# [To do]
When you reach the line in the data below that contains "The height and width of the screenshot is (931, 1288).", please start repeating lines exactly, and stop after the line that contains "Task: Click the Create Transformation button", repeating nothing else.

### Data

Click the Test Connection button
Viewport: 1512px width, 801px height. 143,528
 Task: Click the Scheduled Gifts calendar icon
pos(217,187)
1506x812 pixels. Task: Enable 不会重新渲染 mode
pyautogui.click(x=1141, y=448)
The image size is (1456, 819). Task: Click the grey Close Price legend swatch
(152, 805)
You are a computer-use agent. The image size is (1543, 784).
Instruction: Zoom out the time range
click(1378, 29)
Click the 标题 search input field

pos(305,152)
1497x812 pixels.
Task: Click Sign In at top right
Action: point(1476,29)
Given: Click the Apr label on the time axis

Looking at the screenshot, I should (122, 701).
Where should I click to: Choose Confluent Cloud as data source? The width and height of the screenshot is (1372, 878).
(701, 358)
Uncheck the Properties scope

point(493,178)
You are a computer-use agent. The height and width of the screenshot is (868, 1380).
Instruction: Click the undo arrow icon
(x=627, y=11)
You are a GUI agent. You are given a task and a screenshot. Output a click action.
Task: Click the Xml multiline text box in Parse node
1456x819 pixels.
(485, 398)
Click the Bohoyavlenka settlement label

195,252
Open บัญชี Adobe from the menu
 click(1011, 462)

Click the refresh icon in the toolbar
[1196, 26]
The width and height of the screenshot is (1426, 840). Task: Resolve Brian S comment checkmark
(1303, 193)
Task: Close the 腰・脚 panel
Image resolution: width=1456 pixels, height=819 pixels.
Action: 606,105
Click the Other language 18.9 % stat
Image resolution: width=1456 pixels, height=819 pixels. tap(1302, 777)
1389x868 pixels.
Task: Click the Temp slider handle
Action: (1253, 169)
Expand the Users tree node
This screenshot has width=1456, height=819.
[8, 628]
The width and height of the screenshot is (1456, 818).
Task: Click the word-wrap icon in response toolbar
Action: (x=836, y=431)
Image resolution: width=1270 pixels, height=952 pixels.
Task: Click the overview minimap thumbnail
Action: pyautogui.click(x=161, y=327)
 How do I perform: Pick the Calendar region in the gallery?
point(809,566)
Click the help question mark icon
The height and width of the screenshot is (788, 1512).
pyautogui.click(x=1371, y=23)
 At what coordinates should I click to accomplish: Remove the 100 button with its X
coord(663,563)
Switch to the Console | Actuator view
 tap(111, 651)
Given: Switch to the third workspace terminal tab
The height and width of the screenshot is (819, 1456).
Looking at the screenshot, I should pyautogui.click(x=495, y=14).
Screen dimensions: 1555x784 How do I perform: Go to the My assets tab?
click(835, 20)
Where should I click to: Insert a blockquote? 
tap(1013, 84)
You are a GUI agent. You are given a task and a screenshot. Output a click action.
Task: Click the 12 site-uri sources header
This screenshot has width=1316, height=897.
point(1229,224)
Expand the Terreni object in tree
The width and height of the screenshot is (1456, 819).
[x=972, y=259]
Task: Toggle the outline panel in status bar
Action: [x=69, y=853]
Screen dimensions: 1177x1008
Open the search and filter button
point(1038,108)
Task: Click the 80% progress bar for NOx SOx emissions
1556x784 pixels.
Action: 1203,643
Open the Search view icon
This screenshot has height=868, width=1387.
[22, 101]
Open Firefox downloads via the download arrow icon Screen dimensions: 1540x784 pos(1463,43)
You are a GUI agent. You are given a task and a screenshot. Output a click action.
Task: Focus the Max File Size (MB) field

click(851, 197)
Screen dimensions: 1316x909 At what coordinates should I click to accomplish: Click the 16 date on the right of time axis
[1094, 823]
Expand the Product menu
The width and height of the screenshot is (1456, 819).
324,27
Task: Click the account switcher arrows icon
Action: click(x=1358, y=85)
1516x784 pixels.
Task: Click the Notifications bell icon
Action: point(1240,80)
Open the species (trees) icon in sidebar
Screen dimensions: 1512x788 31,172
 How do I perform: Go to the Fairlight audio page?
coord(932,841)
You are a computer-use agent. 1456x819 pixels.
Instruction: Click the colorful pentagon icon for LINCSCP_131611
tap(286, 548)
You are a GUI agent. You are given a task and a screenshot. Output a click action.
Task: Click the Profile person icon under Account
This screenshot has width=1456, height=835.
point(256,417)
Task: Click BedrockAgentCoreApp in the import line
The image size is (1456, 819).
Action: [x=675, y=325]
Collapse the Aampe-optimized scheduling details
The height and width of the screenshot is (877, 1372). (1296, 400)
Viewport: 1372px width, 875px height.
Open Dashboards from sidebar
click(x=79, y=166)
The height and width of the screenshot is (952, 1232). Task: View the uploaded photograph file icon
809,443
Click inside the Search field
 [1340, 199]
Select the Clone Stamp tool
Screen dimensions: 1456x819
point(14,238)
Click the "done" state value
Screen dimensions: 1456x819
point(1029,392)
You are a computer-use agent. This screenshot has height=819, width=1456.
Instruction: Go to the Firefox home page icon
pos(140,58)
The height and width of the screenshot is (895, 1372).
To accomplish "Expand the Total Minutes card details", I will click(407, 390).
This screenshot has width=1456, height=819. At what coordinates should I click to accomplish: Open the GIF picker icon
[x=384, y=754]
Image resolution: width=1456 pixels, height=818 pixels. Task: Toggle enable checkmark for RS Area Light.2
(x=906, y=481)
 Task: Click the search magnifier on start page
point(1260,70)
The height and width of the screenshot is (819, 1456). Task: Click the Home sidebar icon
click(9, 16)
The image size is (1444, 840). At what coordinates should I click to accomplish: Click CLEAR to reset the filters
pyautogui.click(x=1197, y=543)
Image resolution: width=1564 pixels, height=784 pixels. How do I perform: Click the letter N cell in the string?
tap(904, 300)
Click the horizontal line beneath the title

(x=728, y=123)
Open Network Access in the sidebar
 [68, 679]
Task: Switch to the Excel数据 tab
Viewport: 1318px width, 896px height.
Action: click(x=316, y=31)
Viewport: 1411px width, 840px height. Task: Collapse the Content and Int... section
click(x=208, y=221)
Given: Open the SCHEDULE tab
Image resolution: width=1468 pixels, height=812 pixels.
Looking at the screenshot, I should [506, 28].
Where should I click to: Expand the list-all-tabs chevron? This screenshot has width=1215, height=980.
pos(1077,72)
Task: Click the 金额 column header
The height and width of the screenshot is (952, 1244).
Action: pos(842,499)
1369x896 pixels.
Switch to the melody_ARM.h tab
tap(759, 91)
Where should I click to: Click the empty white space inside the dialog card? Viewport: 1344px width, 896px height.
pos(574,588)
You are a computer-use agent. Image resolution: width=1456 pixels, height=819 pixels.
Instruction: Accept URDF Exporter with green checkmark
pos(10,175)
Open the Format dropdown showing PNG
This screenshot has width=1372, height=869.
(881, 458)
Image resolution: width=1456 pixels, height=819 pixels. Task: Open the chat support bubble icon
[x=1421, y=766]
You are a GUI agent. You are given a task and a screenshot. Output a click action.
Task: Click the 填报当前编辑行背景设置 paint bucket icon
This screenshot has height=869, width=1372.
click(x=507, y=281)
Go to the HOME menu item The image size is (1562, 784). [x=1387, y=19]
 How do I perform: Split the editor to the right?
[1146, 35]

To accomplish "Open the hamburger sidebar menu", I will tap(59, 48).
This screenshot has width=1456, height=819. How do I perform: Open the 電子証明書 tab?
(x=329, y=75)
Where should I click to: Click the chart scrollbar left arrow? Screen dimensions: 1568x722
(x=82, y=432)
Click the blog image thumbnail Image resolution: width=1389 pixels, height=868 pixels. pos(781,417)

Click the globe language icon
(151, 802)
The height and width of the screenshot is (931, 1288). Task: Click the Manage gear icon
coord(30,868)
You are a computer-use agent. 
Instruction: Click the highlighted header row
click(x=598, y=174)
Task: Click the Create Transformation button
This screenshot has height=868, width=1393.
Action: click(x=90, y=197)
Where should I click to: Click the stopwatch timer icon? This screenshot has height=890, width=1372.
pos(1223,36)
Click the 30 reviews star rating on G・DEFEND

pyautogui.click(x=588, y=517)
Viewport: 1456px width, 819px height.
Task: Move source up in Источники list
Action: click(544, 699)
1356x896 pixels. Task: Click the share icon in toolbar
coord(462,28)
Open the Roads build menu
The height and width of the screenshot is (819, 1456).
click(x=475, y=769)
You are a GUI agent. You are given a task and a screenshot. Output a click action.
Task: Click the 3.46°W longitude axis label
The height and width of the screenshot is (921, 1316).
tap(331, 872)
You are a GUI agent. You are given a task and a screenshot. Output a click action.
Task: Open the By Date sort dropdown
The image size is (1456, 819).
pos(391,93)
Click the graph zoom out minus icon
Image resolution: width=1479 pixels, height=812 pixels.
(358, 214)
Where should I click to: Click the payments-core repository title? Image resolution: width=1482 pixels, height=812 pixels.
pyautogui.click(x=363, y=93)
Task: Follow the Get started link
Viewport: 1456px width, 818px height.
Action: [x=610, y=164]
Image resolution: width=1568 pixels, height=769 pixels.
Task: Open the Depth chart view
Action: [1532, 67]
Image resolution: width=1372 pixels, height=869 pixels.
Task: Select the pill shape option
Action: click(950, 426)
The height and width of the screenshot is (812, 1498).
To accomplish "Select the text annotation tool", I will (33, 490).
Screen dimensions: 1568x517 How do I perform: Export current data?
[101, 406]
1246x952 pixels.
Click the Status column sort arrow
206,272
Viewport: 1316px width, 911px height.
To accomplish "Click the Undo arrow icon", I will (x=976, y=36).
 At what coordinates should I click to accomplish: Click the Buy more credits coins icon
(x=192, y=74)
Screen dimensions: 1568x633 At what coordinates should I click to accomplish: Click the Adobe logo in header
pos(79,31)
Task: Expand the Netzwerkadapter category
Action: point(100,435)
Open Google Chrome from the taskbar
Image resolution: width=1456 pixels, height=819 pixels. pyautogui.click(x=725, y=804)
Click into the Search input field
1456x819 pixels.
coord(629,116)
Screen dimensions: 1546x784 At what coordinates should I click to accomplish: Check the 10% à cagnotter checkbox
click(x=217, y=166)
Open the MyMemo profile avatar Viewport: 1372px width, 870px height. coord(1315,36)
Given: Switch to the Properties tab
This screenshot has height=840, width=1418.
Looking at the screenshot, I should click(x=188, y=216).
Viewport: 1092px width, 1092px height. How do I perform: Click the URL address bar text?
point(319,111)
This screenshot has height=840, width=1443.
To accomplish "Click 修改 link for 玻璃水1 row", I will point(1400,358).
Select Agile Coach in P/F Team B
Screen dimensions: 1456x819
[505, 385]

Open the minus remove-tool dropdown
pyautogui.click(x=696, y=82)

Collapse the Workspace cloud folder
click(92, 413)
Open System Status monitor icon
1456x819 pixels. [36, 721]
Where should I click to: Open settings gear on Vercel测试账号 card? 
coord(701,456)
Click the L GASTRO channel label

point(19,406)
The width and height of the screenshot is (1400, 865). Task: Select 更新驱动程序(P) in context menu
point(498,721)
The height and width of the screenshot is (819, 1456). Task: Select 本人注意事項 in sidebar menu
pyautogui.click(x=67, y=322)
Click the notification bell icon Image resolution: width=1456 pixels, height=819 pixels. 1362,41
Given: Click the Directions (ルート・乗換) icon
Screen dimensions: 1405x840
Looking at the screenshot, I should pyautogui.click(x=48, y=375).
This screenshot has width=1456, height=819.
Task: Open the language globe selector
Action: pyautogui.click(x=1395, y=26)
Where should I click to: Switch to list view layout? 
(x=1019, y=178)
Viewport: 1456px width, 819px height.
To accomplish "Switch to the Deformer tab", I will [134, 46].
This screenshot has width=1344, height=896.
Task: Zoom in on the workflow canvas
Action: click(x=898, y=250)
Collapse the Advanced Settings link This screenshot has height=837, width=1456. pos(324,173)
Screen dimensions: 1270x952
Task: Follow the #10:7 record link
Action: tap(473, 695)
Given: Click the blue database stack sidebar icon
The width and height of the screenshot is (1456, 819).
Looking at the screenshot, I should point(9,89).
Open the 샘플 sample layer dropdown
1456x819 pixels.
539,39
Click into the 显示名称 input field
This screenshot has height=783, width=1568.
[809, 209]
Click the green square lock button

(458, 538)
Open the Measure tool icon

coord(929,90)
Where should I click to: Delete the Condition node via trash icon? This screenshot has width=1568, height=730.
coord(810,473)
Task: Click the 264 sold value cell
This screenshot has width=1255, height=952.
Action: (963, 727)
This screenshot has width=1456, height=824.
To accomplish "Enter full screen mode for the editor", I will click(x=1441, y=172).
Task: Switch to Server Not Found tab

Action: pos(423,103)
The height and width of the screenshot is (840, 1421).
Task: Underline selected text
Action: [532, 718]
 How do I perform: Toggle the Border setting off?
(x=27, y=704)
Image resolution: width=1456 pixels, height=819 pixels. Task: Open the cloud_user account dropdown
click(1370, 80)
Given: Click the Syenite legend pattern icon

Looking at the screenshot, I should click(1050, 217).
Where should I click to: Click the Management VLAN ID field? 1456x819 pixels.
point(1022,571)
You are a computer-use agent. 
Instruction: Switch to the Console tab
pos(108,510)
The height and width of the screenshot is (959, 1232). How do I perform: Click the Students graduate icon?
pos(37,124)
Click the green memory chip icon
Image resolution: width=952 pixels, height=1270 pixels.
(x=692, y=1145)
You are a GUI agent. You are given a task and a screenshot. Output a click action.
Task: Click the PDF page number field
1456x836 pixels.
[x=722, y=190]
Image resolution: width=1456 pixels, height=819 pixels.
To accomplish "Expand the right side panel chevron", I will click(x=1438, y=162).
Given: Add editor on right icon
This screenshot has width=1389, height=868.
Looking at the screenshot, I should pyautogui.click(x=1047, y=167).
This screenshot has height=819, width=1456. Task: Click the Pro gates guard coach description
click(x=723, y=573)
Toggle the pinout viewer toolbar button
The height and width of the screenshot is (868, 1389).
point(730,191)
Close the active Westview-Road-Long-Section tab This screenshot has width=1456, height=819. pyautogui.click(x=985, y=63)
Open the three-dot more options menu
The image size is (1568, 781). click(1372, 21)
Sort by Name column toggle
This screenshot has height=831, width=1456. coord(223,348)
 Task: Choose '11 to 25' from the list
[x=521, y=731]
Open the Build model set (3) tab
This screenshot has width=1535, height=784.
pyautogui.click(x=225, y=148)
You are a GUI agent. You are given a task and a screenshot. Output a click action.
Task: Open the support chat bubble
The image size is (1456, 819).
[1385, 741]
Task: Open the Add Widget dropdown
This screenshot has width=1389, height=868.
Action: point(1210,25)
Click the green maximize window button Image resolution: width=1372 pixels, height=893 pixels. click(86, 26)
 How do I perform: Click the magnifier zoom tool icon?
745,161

######

# [Solution for this task]
The height and width of the screenshot is (931, 1288). Task: Click the Manage gear icon
coord(30,868)
You are a computer-use agent. 
Instruction: Click the highlighted header row
click(x=598, y=174)
Task: Click the Create Transformation button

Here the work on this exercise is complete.